Glomerular disorders represent the third-most common cause of end-stage renal disease after diabetes and hypertension. IgA nephropathy (IgAN), focal segmental glomerulosclerosis (FSGS), membranous nephropathy (MN) and minimal change disease (MCD) account for the majority of idiopathic glomerular diseases.
Recent genetic studies have identified several genetic loci for these disorders and have begun to identify critical molecular pathways involved in their pathogenesis. However, well-designed and adequately powered genetic association studies are still missing for most glomerular disease types. Moreover, the field is faced with major challenges, including the need to validate the new loci across diverse patient cohorts, understand dysregulated pathways downstream of risk alleles and their consequences on clinical outcomes, define disease-specificity and interactions of risk alleles, and place their functional consequences within a coherent biological network. Such insights can then be translated into clinical benefits, including reliable biomarkers, effective strategies for screening and prevention, and rational selection of potential therapeutic targets.
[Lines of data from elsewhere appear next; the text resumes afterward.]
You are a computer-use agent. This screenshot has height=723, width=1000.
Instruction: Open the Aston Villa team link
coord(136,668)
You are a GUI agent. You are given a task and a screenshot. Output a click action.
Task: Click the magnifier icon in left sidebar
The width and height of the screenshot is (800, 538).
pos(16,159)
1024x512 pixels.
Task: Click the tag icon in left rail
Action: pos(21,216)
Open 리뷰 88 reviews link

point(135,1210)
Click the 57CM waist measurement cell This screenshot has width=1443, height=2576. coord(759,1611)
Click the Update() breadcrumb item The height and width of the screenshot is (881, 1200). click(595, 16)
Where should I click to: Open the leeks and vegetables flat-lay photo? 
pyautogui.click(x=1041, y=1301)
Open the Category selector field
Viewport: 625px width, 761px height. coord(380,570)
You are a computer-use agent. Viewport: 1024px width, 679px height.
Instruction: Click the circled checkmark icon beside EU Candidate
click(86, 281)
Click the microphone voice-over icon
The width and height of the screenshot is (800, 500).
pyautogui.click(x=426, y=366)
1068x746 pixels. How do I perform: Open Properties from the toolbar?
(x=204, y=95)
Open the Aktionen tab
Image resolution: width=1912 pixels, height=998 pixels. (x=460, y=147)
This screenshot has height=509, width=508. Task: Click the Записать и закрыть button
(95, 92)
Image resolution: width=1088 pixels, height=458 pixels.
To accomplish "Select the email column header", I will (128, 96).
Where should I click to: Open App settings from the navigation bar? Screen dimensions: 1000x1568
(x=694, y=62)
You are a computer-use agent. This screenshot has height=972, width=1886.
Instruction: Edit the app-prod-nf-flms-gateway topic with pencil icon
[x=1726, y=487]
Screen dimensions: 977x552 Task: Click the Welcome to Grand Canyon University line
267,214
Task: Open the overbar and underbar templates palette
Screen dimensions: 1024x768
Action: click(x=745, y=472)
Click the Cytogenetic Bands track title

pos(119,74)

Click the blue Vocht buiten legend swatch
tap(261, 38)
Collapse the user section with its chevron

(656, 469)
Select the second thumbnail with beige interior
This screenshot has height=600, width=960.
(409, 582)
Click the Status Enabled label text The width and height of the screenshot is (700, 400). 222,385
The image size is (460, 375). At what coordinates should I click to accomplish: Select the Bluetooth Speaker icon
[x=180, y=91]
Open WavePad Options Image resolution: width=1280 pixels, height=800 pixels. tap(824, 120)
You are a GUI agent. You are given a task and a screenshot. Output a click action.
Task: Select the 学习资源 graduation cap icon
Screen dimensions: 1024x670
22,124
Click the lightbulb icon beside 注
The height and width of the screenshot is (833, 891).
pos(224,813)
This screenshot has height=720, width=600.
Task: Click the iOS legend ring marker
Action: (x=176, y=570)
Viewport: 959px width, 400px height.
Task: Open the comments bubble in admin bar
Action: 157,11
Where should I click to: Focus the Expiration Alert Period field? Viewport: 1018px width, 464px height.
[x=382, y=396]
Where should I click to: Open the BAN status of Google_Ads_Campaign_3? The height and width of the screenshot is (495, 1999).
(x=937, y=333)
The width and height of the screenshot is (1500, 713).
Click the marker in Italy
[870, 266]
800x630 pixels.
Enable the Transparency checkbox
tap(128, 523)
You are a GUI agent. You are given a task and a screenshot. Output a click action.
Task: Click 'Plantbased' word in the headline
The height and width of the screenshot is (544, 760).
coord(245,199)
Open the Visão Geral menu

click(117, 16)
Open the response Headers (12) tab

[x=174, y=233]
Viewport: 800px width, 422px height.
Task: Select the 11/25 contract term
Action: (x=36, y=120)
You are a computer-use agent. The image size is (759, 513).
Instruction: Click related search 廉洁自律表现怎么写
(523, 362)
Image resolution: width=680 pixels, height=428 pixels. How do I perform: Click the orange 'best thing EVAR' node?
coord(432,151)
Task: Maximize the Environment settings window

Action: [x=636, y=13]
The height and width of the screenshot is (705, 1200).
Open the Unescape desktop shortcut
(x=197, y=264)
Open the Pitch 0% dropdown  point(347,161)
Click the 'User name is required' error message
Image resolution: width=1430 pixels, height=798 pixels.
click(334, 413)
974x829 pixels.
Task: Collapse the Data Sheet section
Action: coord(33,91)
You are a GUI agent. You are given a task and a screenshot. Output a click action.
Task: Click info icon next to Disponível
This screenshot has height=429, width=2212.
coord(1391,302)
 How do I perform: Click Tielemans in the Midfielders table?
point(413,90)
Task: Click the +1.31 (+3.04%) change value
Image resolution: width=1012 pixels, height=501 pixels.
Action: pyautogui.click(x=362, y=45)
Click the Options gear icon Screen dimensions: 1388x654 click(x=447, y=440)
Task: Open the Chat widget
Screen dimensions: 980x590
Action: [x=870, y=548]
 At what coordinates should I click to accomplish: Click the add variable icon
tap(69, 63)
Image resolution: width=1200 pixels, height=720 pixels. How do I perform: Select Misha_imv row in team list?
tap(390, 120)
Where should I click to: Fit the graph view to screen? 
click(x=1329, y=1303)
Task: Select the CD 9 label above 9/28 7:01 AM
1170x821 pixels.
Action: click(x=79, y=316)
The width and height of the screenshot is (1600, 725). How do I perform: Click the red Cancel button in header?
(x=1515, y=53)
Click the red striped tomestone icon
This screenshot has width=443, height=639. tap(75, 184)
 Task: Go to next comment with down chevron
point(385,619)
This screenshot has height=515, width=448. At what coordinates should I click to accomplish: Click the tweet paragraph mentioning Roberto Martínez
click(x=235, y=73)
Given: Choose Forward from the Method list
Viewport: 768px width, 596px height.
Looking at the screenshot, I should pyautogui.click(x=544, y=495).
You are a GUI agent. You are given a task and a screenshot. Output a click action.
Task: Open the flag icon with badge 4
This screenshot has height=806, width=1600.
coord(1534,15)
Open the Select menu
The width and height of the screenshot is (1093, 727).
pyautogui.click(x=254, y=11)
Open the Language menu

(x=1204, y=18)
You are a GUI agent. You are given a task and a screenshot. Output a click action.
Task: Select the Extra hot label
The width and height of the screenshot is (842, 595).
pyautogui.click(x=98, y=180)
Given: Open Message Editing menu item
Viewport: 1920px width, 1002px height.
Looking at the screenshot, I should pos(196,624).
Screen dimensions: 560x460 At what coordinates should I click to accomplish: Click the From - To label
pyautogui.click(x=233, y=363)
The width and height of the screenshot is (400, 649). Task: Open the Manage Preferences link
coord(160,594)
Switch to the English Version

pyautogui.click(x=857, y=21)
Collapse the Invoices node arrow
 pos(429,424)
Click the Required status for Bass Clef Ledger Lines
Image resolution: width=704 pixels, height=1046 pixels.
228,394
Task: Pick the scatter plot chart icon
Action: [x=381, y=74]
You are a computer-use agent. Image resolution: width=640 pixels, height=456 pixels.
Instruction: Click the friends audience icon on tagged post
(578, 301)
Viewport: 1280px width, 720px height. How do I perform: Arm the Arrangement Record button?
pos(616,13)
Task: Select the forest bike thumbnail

This proposal will address the above challenges by aiming to discover, validate, and fine-map known and novel genetic susceptibility loci by collaborative genetic studies. This will include a pioneering partnership with AstraZeneca and Columbia’s Institute for Genomic Medicine to perform whole genome sequencing (WGS) of 4,000 cases of glomerular disease, including the entire CureGN study, the largest prospective cohort of patients with glomerular disorders. This will be followed by international meta-analyses and genetic validation studies in additional 26,000 cases of biopsy-confirmed primary glomerular disorders. Next, we will aim to discover precise pathogenic mechanisms underpinning each of the new genetic loci using systems genetics studies in the CureGN cohort. We will integrate the genetic data with blood transcriptomic studies and clinico-pathologic analyses to identify the key molecular disease drivers and their clinical and histopathologic consequences. Our studies will leverage the largest investment of NIDDK in glomerular diseases to refine the molecular pathogenesis and will be critical in defining targets for novel therapeutic interventions.